Exactly and without additions, transcribe the line that contains "Where should I click to: Disable" and every line after it in the data.

++++++++++

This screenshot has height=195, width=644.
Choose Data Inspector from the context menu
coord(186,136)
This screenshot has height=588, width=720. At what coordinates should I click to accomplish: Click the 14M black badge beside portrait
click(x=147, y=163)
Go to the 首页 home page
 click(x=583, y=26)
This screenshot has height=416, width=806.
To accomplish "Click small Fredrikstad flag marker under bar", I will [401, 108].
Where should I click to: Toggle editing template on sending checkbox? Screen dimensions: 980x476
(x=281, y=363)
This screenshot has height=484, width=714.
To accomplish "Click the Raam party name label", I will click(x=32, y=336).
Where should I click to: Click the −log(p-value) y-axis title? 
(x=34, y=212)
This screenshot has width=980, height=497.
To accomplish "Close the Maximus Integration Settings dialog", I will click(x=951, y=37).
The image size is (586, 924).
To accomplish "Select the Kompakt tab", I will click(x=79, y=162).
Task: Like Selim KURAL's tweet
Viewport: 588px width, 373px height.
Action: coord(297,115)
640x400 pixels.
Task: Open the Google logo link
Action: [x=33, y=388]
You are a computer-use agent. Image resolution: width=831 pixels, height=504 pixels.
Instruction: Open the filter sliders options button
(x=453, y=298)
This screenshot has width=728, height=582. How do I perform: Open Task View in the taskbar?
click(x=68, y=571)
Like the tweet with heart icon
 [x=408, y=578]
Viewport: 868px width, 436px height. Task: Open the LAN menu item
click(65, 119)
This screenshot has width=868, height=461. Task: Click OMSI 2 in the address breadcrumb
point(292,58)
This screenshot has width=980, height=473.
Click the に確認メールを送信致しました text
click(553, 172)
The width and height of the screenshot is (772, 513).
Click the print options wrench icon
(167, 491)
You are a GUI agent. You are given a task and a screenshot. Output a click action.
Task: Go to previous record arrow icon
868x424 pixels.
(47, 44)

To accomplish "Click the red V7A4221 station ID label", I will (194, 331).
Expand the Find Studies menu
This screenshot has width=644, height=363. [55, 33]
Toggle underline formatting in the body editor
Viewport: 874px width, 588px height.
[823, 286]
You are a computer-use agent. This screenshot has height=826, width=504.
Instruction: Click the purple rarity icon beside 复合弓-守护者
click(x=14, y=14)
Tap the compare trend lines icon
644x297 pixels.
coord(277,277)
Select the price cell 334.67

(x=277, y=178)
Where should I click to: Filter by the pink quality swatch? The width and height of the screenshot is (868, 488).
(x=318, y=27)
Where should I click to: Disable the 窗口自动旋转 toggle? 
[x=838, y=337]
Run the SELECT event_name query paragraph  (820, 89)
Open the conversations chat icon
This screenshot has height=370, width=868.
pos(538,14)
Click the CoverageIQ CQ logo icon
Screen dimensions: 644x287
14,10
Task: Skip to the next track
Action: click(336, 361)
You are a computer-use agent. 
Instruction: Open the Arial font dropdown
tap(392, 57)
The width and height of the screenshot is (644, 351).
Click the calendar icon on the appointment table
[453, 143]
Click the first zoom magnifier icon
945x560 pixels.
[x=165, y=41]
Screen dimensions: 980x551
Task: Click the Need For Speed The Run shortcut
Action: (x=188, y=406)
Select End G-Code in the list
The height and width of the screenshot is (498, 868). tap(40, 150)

++++++++++

**Output for this exercise:**
Where should I click to: Disable the 窗口自动旋转 toggle? 
[x=838, y=337]
Run the SELECT event_name query paragraph  (820, 89)
Open the conversations chat icon
This screenshot has height=370, width=868.
pos(538,14)
Click the CoverageIQ CQ logo icon
Screen dimensions: 644x287
14,10
Task: Skip to the next track
Action: click(336, 361)
You are a computer-use agent. 
Instruction: Open the Arial font dropdown
tap(392, 57)
The width and height of the screenshot is (644, 351).
Click the calendar icon on the appointment table
[453, 143]
Click the first zoom magnifier icon
945x560 pixels.
[x=165, y=41]
Screen dimensions: 980x551
Task: Click the Need For Speed The Run shortcut
Action: (x=188, y=406)
Select End G-Code in the list
The height and width of the screenshot is (498, 868). tap(40, 150)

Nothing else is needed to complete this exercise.